Caravana contra o bloqueio de Cuba em solo angolano

Luanda, 27 de Março. A iniciativa internacional de caravanas contra o bloqueio americano de Cuba teve hoje um capítulo em terras angolanas, como testemunho da irmandade forjada em África.

Membros das associações de residentes cubanos aqui, de antigos estudantes angolanos em Cuba e de amizade entre os dois países, lideraram o dia da condenação do cerco económico, financeiro e comercial imposto à ilha há mais de meio século atrás.

A cidade de Kilamba, nos arredores desta capital, foi o cenário do passeio em veículos, adornados com bandeiras cubanas e cartazes alusivos à rejeição quase universal da política de Washington.

Na opinião de Fernando Jaime, um dos participantes, "é muito justo que o mundo inteiro se mobilize a favor de Cuba; se fosse possível, eu pediria manifestações diárias de diferentes tipos, até que o governo dos EUA ponha fim ao bloqueio".

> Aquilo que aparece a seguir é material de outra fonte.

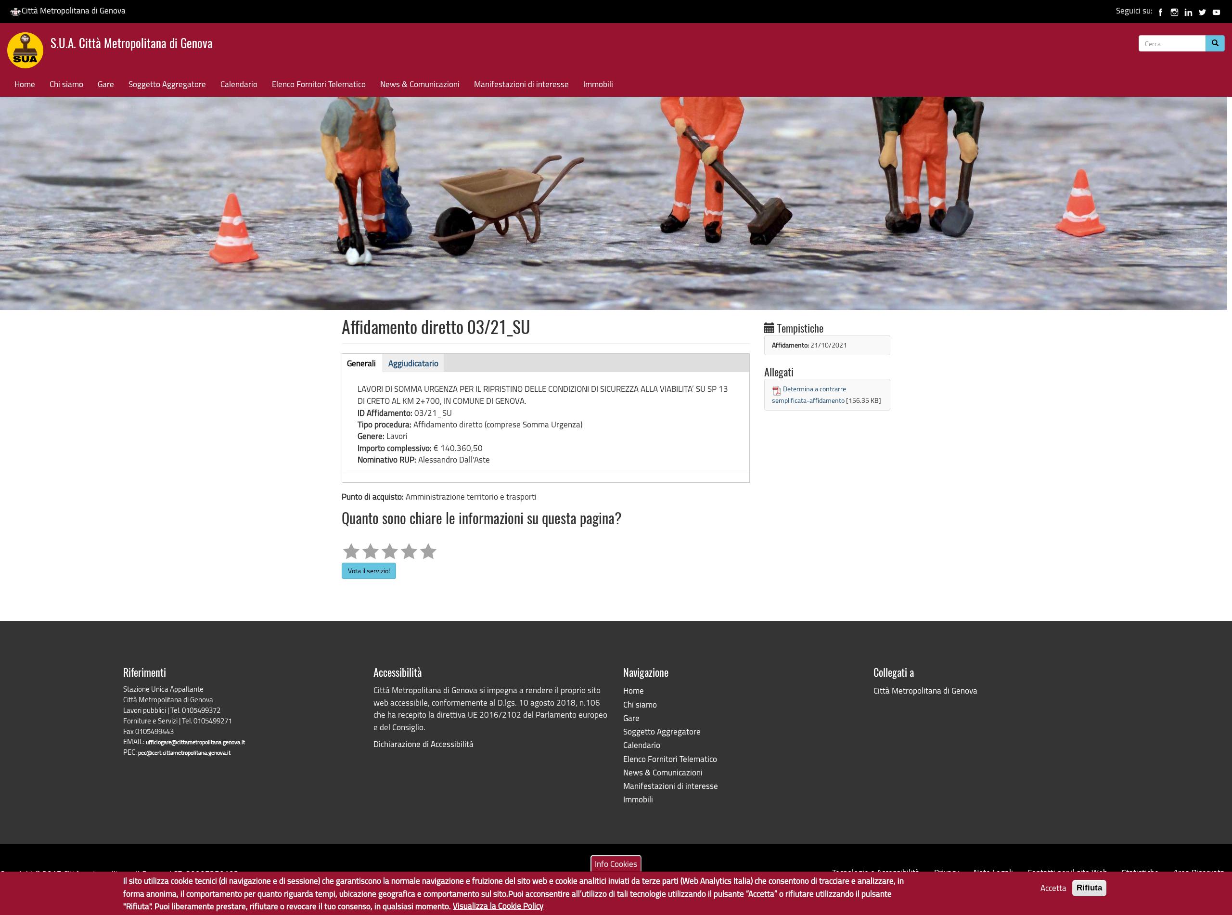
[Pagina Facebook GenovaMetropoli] (1161, 10)
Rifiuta (1089, 887)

Para os angolanos, estas expressões de solidariedade constituem "uma obrigação moral; Cuba é o sangue do nosso sangue, historicamente falando", disse o professor e jornalista, chefe da Associação de Amizade entre os dois países, à Prensa Latina.

Sem o gesto internacionalista dos cubanos, teria sido difícil para Angola salvaguardar a sua independência nacional em 1975 e a sua integridade territorial face à invasão externa nesses anos", disse ele.

As caravanas que agora ocorrem em várias partes do mundo, disse ele, "são uma reacção lógica, porque os cubanos fizeram muito em favor de outros povos, e não merecem tanta injustiça.

Segundo Agostinho da Costa Narciso, presidente da Associação dos Antigos Estudantes Angolanos em Cuba, os membros dessa organização filantrópica responderam ao apelo em Kilamba porque conhecem em primeira mão as implicações de viver numa nação bloqueada.

O assédio económico, financeiro e comercial de Washington não prejudica apenas os cubanos, disse o jovem advogado.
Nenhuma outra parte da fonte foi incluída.